The intention here was to be able to visualize how tweeting trends can spread over the country and how they compare to one another. This could be used for example to watch cultural trends (where do people tweet about coffee and tea?; where do they tweet about Trump or Obama?), or to visualize different reactions during a specific event(where do people tweet about The LA Lakers and the Cleveland Cavaliers during a BasketBall game?).

I was in charge of:

  • The creation of the grid based on the US map and the laser cutter Illustrator files.
  • Coded the "LedStrip.js" that communicates and connects to the LED Strip.
  • Code to set different keywords and colors to each keyword by command line.

Full code repository can be found at the following link: https://github.com/Bierro/Twitter-in-the-us/


Creating the Map Structure, Cutting the Materials

For this project, we decided to create a physical map of the US which would display the location of tweets happening in real time. We divided the map into different areas of same size, each one of which would be light up by a LED. We started from an equirectangular projection map of the US and simplified it on top of a 16x8 grid in Adobe Illustrator (using the “Rasterize” function).

 

Once we have our grid decided, we create the blueprints for the laser cut to cut the plywood in our desired shape. We are going to create a box of 1mx50cmx10cm.

Our top layer will contain 5cm diameter circular holes, separated 6cm apart from each other, that will be filled with white acrylic. Underneath each acrylic circle will be placed one LED. We get the first plywood board and cut our designed map on it. Also, we use extra plywood we have left to create two sides of the box.

 

Next, we will do a very similar process for the layer that will contain the LEDs at about 3cm from the top layer. In this case, the holes are smaller (1.2cm diameter) to fit the LEDs in the right position under the acrylics. Different diameters of the holes could be used based on which model of LED strand you are using.

 

One LED should light up one circle only and not the other ones around it. With the last plywood left, we will create a series of walls that will surround each of the leds and also will help separate the LEDs 3cm from the top layer. Also, as we know our LEDs are separated 6cm between each other, we can create boxes of 6cmx6cm. To help on that, we create dents on the wall every 6cm. The width of the dents should be equal to the depth of the plywood you are using.

 

Finally, we cut the white acrylic to fit it in the 5cm diameter holes in the plywood. In order to make sure it fits and we don’t need to use glue, we cut 5.2cm diameter holes to take into account the kerfing of the laser cutter.

 

Assembling the Map

Now that we have all the materials cut and ready, we are going to assemble the different parts together.

However, before we do anything, we need to figure out the path we are going to use to add the different LED to fill our map.

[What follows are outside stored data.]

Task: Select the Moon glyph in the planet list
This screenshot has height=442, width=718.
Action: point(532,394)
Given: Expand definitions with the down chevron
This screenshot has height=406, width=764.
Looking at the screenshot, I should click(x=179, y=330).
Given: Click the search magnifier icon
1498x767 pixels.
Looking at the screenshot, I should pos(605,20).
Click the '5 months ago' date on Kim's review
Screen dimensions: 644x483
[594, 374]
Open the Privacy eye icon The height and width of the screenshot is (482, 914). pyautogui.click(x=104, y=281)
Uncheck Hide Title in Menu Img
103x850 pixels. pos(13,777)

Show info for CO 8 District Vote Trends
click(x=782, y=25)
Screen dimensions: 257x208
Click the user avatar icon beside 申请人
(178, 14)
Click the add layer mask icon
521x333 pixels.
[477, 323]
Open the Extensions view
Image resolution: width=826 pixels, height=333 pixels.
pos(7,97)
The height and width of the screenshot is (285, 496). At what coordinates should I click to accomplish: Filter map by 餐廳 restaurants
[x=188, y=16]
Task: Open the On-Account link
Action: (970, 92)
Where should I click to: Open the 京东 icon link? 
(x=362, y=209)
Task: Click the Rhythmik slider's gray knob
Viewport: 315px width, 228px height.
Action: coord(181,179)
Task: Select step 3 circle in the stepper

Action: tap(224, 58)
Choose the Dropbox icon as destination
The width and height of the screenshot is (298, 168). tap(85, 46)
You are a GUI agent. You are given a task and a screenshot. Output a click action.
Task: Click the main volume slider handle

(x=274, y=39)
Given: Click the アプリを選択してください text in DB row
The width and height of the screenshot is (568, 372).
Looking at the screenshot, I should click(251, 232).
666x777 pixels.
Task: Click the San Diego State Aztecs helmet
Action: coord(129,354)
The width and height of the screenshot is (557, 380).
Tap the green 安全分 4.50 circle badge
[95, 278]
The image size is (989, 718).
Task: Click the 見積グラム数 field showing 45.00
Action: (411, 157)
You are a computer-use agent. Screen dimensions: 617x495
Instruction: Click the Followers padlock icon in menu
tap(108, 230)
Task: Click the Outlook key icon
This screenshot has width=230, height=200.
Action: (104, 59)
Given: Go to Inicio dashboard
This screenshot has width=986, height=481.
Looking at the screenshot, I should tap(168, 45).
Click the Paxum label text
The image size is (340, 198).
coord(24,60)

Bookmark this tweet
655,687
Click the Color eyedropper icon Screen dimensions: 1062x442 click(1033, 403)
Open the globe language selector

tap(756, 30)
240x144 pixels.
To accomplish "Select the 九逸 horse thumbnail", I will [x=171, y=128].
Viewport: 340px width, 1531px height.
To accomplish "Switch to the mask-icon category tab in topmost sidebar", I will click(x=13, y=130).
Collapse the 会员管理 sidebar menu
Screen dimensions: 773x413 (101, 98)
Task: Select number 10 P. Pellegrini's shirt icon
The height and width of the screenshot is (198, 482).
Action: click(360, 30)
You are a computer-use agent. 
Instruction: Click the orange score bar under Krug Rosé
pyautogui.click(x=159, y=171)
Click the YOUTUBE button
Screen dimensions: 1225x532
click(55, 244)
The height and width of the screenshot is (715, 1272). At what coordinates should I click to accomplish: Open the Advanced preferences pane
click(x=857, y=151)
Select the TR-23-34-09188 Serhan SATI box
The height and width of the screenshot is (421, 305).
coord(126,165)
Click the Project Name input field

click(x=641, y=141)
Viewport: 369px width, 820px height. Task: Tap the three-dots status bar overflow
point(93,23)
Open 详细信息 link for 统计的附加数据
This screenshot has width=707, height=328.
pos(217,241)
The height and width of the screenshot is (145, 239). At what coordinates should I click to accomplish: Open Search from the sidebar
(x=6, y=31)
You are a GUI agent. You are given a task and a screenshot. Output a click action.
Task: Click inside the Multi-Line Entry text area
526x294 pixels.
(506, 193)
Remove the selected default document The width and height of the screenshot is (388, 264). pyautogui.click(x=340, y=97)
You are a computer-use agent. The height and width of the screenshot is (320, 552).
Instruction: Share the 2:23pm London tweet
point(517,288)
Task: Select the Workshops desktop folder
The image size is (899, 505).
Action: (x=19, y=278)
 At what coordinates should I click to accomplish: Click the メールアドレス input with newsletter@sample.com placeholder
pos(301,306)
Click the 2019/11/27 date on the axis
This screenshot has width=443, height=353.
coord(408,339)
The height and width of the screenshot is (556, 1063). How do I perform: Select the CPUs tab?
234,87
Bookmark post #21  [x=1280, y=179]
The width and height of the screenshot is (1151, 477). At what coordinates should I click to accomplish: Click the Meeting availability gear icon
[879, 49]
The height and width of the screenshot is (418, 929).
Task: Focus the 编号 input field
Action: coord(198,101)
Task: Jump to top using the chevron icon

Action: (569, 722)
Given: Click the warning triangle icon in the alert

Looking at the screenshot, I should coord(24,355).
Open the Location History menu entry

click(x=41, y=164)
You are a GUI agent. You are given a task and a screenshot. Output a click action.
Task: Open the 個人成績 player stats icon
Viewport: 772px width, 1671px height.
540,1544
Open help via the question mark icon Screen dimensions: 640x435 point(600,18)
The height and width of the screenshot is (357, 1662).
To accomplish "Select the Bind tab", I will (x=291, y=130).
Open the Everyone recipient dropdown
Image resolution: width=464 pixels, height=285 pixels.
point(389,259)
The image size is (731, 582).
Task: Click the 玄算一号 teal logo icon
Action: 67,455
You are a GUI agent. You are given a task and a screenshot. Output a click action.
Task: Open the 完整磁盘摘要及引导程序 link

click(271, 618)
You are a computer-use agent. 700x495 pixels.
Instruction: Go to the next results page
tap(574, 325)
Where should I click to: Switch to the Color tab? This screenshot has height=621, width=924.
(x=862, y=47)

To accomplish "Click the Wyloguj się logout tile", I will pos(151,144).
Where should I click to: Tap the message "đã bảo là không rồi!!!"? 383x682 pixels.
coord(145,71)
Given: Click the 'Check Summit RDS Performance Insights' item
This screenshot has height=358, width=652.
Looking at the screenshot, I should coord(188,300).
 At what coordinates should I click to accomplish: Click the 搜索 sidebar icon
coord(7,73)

As the cable between our LED is about 6cm long, we either follow a path made by 90-degree angles or use an extra LED (that will not be seen) to do diagonal moves.

 

First of all, place the acrylic circles in the holes of our top layer.

 

Second of all, we will add the 100 LED strip on the second plywood board we cut. We will join the two 50 LED strips together by connecting the ends and soldering the power cables in between. Additionally, we will add the power adaptor to the beginning of the strip.

Once we have our path, we can add the LEDs in the correct number. We can add the LEDs based on the path we created previously.

 

Third of all, it will be time to add the walls around the LEDs. We have a total of 14 walls of 1m by 3cm height, we start gluing the longer ones that will go on the long side to the plywood. As we don’t need to cover areas without LEDs, we saw the extra parts of the walls that are in those areas and we keep gluing them to the plywood.

 

Once we covered all the walls in the long side, we cut and fit the other side using the dents created in the wall.

Fourth of all, we will glue the side of the box to the top layer of plywood.

 

Finally, we place the plywood with the LED inside the box and we tape it to the sides so it stands in place.

 

Connecting the Raspberry Pi 3

Now that we have our structure assembled, we can connect the LED strip to our Raspberry Pi 3. For this project we will be using NodeJS to control the LED strip and connect to twitter.

In order to use the LED strip, we will use the NodeJS library rpi-ws2801. This will require us to connect the cables from our LED strip as follows:

 

Making It Work

As a final step, we will create our NodeJS app that will stream keywords from Twitter, get the location in the US of those tweets and light the proper LED with the desired color.

The code of the app can be found at the following repository.

In order to run the app, use the following command.

node ustwitter.js background_RGB_color( Format r,g,b) FirstKeyword LED_RGB_color(Format r,g,b) Time_on_milliseconds SecondKeyword LED_RGB_color(Format r,g,b) Time_on_milliseconds

E.g. node ustwitter.js 100,100,100 love 255,130,47 1000 hate 178,74,255 1000

 

Some challenges

Ideally we wanted this project to target the whole map of the world. However, due to limitation of resources and time, we decided to focus only in US for this prototype.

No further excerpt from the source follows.